Yes because they were cowards, we were allowed to accept all of the blame for the failure of our marriages and for our own unhappiness, and our gay ex’s unhappiness too. Maybe even for the entire family. Even when he continually rejected your sexual advances night after night you were made to believe there must be something wrong with you. I called it looking for the right key. It was my job, that plus carrying the entire emotional life of the marriage.  Because we were brainwashed, we accepted the complete burden of it all as our own, alone. We were made to own it at the same time they were disowning it, time after time. As my gay ex said so many times, he had no problems except for me – I was his only problem. We were all made to accept that as the truth of our lives together all so that our gay husbands wouldn’t have to accept their own authentic selves.

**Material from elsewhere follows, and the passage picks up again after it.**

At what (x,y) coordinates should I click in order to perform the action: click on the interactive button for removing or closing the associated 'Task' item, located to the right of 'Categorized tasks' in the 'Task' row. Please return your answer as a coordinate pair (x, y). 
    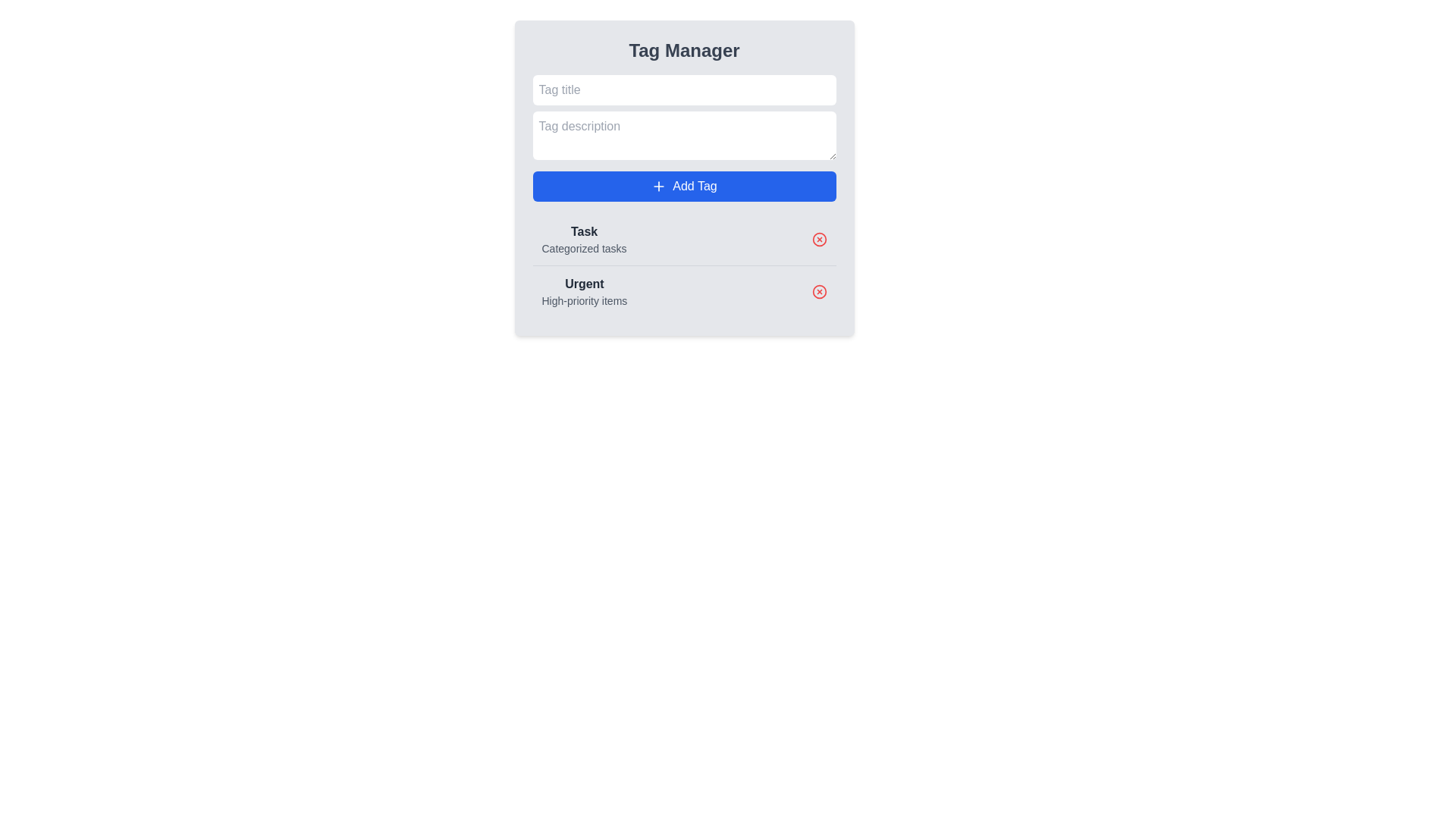
    Looking at the image, I should click on (818, 239).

I believe early on that we let ourselves create a myth of the “forever husband.” We filled in the frequent silence with what we were sure they were really thinking, feeling ...making mental excuses for their "inability" to express their deep and true love which we just had to believe they really felt but couldn't express. I went so far as to tell myself he had some sort of disability somehow tangled up with his dyslexia and he couldn't put his love for me into words but I KNEW he felt it. And I went further to convince myself that if he had developed any other disability it would be my duty to accept it if I really loved him, so I must accept this one. But I was wrong, we were all wrong. It was all a myth and unbeknownst to us we all helped to create it. We made the mistake of believing in them. They didn't deserve it. They didn’t deserve us. They certainly didn’t deserve the lifeblood of our true and pure love, or all the other good parts of our selves that they stole one piece at a time over our lifetimes. We deserved more...so much more…but we didn't get it so now we have to give it to ourselves; we have to love ourselves and forgive ourselves for giving so much of ourselves away to men like them. We need to believe in ourselves! After all we are still standing, wounded maybe but still here. We have rescued what remains of our authentic selves and we must flourish. We cannot allow ourselves to give one more drop of our precious true self to such undeserving, narcissistic men.